Using social media feeds for mapping and assessing areas affected by flooding due to tropical cyclones
This paper argues that social media platforms present a significant potential of data sources to operationalize the provisions of the Sendai Framework. From February to March 2023, Tropical Cyclone Freddy caused widespread flooding and mudslides in Madagascar, Mozambique, and most parts of Zimbabwe and southern Malawi. In Malawi, it was reported that more than 511 people lost their lives, 533 remain missing, and 563,602 people displaced. According to the Sendai Framework for Disaster Reduction, communities affected by disasters can build back better if past disasters are used as a basis for strengthening disaster risk reduction programs. Therefore, this can be practical if real-world experiences are well documented and made available for disaster management programs. Ostensibly, with Cyclone Freddy, wwe observed that in Malawi, information about damages related to disasters and response measures taken has been widely shared through social media platforms, especially WhatsApp, Twitter, and Facebook.

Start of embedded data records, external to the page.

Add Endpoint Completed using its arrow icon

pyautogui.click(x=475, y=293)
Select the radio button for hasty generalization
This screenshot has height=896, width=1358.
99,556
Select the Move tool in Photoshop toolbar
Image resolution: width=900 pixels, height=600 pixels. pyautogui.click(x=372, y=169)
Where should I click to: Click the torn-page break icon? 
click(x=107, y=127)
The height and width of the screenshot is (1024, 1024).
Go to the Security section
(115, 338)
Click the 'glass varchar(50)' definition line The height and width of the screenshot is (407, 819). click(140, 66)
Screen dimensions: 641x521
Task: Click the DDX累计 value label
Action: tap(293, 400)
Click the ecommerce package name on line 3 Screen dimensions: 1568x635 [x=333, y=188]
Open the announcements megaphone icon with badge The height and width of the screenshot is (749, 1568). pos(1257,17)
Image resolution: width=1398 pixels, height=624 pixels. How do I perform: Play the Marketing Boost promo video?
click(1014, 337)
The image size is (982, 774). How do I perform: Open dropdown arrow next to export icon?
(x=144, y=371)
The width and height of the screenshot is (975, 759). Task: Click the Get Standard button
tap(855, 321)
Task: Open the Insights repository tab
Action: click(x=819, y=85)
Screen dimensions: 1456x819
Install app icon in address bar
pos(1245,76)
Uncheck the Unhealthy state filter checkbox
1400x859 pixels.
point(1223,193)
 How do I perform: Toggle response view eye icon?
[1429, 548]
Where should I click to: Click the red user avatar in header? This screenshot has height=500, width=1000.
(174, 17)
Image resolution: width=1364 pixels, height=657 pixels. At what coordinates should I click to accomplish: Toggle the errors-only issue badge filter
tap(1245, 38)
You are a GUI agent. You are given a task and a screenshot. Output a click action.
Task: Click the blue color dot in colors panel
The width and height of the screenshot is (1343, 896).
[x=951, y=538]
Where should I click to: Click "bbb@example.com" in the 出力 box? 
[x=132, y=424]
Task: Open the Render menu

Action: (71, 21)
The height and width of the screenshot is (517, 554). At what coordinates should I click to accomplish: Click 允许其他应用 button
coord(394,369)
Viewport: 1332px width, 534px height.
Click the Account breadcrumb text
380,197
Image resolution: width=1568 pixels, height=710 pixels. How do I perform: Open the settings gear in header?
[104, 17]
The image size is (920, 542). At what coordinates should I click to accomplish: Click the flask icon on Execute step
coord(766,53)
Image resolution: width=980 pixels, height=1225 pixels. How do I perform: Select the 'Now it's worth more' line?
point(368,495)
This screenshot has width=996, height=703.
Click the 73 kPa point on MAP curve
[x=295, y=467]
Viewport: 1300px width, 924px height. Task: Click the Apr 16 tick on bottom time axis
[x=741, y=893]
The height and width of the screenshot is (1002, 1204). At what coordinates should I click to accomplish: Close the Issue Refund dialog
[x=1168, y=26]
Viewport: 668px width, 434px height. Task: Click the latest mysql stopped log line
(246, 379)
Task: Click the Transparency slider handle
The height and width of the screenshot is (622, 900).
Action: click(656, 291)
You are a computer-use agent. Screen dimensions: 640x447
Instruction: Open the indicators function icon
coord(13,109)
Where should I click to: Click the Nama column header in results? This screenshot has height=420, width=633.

It was observed that information about the hazard and later the damage was mostly shared as screenshots indicating the path of the Cyclone as it progressed towards mainland Africa. Considering the current situation, the researchers propose the development of a structured platform that can gather social media data. This platform can use keywords to retrieve and harvest data about hazards, especially how hazards interact with human populations and infrastructure developments s. This data can be stored on a centralized platform where the graphics can be verified by a human observer and deliberate effort can be taken to find the location where the event happened. In conclusion, developing a structured platform and yet relevant platform for capturing social media data and generating meaningful information may potentially bring significant transformation. This cannot be only useful in Malawi but in many countries where flooding is common and monitoring systems are lacking.